LOBOS

Sou, na verdade, o Lobo da Estepe, como me digo tantas vezes – aquele animal extraviado que não encontra abrigo nem na alegria nem alimento num mundo que lhe é estranho e incompreensível

Herman Hesse

quinta-feira, 5 de novembro de 2009

Rosas vermelhas2


Em Maio de 1963 eu estava na cadeia.Por vezes a meio da noite,um grito abalava as traves
da minha cabeça,direi mesmo da minha vida, e eu acordava suado, dolorido, como se um rato (talvez o medo?)
me roesse o estômago.E era inútil chamar. Onde ficara essa voz que dantes vinha repor o sono no seu lugar,repondo a paz dentro de mim? E as manhãs penduradas no mês de Maio, onde acordar era uma festa?
Onde ficara a ternura?

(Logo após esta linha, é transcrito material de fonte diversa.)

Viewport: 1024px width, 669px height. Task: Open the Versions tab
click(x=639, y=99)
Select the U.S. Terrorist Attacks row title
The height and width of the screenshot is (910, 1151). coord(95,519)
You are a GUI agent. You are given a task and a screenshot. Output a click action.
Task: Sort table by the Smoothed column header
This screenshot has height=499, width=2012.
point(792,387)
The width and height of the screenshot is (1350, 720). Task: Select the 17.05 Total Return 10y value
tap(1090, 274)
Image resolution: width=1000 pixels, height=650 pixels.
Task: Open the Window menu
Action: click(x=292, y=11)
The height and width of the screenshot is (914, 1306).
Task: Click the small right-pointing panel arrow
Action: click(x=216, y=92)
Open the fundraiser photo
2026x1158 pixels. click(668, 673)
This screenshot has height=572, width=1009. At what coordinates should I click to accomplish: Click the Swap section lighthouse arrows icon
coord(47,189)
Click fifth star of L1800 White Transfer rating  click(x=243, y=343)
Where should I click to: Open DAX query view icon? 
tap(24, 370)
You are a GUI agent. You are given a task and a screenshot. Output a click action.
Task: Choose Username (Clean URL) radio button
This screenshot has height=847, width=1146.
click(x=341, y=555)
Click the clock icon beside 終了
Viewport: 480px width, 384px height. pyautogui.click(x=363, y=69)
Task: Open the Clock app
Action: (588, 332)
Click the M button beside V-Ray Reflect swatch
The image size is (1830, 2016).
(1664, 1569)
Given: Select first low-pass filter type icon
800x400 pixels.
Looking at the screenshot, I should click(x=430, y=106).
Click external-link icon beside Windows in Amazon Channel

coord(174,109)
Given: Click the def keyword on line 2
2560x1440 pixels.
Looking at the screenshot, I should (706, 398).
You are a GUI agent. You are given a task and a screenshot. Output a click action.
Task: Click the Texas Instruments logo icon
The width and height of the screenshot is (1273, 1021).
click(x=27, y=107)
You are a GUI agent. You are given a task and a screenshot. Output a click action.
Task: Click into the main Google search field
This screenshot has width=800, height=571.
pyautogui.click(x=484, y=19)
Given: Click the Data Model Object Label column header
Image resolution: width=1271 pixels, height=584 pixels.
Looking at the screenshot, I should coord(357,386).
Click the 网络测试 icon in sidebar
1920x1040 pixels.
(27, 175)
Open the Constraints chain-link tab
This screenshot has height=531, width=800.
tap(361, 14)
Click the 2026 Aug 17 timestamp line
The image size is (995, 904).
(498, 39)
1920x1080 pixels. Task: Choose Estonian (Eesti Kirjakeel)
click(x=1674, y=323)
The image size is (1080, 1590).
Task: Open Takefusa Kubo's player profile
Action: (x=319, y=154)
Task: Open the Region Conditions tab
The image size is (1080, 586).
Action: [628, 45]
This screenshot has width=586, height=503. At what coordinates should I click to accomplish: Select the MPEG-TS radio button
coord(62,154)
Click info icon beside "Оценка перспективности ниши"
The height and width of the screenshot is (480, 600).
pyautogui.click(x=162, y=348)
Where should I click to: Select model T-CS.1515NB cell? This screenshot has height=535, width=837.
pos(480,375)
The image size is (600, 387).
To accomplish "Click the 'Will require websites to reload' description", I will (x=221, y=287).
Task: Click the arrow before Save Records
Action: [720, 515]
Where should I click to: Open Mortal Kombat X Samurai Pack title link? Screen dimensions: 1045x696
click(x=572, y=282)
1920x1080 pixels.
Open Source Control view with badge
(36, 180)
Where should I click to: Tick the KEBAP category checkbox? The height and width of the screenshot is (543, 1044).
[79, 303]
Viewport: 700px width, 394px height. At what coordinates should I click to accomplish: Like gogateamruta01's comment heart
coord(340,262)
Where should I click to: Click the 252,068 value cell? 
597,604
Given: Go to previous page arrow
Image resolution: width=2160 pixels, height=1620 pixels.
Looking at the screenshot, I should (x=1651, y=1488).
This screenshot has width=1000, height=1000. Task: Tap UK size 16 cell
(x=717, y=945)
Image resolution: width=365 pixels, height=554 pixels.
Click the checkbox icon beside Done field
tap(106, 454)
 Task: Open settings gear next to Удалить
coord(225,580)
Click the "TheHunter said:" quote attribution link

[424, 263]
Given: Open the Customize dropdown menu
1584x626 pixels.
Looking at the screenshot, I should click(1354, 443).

Onde ficara a minha vida?
Em Maio de 1963 eu estava na cadeia. Dormia-como direi?-acordado sobre cada minuto.Tinha aprendido
o irremediável. Alguma coisa, dentro de mim, se despedaçara para sempre (para sempre? que quer dizer
para sempre?) Era inútil chamar.Tinha aprendido, fisicamente, a solidão. Embora na cela do lado,
alguém, batendo com os dedos na parede, me dissesse, como se fosse a voz longínqua do meu povo:
- Coragem!
Eu estava pela primeira vez, fisicamente só, dentro do meu sono povoado por esse grito que estalava
por vezes as traves da minha cabeça (onde essa voz que mandava embora os fantasmas?).
E era terrível essa manhã sem manhã, essa realidade branca e gelada, toda feita de paredes, grades,
perguntas, gritos. Mesmo que na cela do lado, alguém, batendo com os dedos na parede , me dissesse:

- Bom dia !
era terrível acordar nessa estreita paisagem com sete passos de comprimento por sete de largura, tão hostil,
tão dolorosa como as regiões dos pesadelos. Porque acordar era ter a certeza de que a realidade
não desmentiria o pesadelo.
Mesmo que os meus dedos batendo na parede transmitissem notícias dum homem que podia responder:

-Bom dia,
de cabeça erguida, era terrível acordar no mês de Maio, com a certeza de que no dia doze a minha mãe
não entraria no meu quarto, deixando-me na fronte um beijo,e rosas vermelhas sobre os meus vinte e sete anos.
Talvez seja preciso renunciar à felicidade para conquistar a felicidade. Eu estava na cadeia em Maio de 1963.
Tinha aprendido a solidão. Tinha aprendido que se pode gritar com todas as nossas forças quando
se acorda ao meio da noite com um grito na cabeça e um rato (talvez o medo?), roendo-nosso estômago, que ninguém, ninguém virá repor a paz dentro de nós. E, nessa hora (a mais solitária das horas),
se conseguires cerrar os dentes, dar um murro na parede, acender um cigarro, se conseguires
vencer esse encontro com a solidão no mais fundo de ti próprio, com que alegria, com que estranha alegria,
na manhã seguinte, tu responderás:

-Bom dia !, mesmo que seja terrível acordar no mês de Maio, nessa estreita paisagem, gelada e branca, com sete passos de comprimento por sete de largura.
É certo que se podem escolher outros caminhos.
Mas poderia eu ter escolhido outro caminho? Acaso poderia dormir descansado, onde quer que estivesse,
sabendo que algures na noite, há homens que batem, há homens que gritam?